Dalam keterangan yang disampaikan Direktur Penyidikan KPK Asep Guntur Rahayu, Haniv diduga menerima gratifikasi senilai Rp804 juta yang berkaitan dengan acara fashion show anaknya, Feby Paramita. Namun, jumlah itu disebut hanya bagian dari keseluruhan dugaan gratifikasi yang ditaksir mencapai Rp21,5 miliar. Nilai tersebut dikaitkan dengan dana sponsorship acara, transaksi valuta asing, hingga simpanan di Bank Perkreditan Rakyat (BPR).

Jabatan strategis dan dugaan penyalahgunaan wewenang

KPK menyoroti posisi Haniv saat menjabat sebagai Kepala Kanwil Ditjen Pajak Jakarta Khusus pada 2016. Jabatan itu dinilai memberi ruang bagi yang bersangkutan untuk memanfaatkan kewenangan demi kepentingan pribadi, termasuk mendukung usaha anaknya. Dalam perkara ini, KPK mendalami bagaimana jabatan strategis di lingkungan perpajakan diduga berkaitan dengan aliran dana yang diterima Haniv.

Kasus tersebut menambah daftar panjang perkara korupsi yang menempatkan pejabat publik dalam sorotan. Di tengah dugaan penerimaan gratifikasi bernilai besar, publik juga kembali menengok laporan harta kekayaan Haniv yang terakhir disampaikan ke penyelenggara negara.

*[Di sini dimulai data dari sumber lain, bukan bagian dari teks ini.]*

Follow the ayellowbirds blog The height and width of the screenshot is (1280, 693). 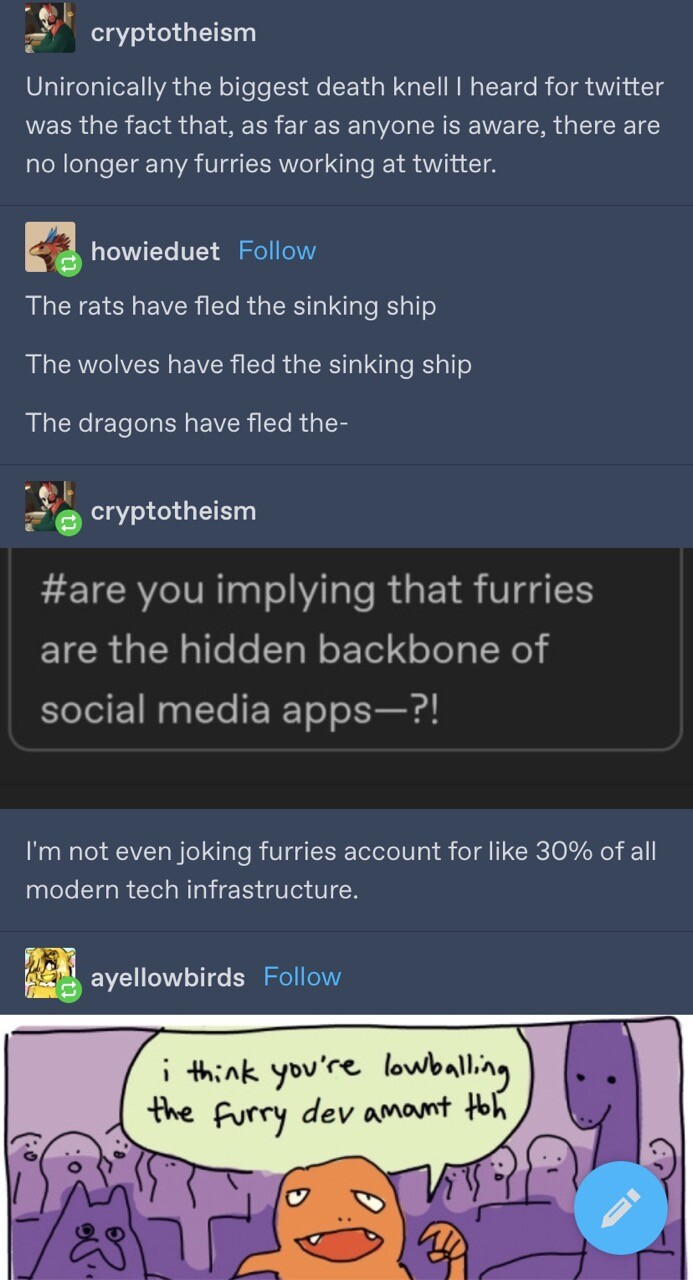click(x=302, y=977)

Harta Rp19,98 miliar yang pernah dilaporkan

Menurut laporan terakhir yang disampaikan pada 10 Februari 2022, total aset Haniv tercatat sebesar Rp19,98 miliar. Dalam laporan itu, ia memiliki sejumlah tanah dan bangunan yang tersebar di Bekasi, Jakarta Selatan, Tangerang, dan Bogor. Selain properti, Haniv juga melaporkan kepemilikan kendaraan, di antaranya Toyota, BMW, dan Mercedes-Benz.

Tak hanya itu, harta bergerak lainnya, dana tunai, serta aset likuid juga masuk dalam laporan kekayaannya. Jika mengacu pada dokumen tersebut, total harta Haniv pada 2021 tercatat sebesar Rp19.989.523.000. Perbedaan antara harta yang dilaporkan dan dugaan gratifikasi yang kini disidik KPK membuat kasus ini menjadi perhatian publik.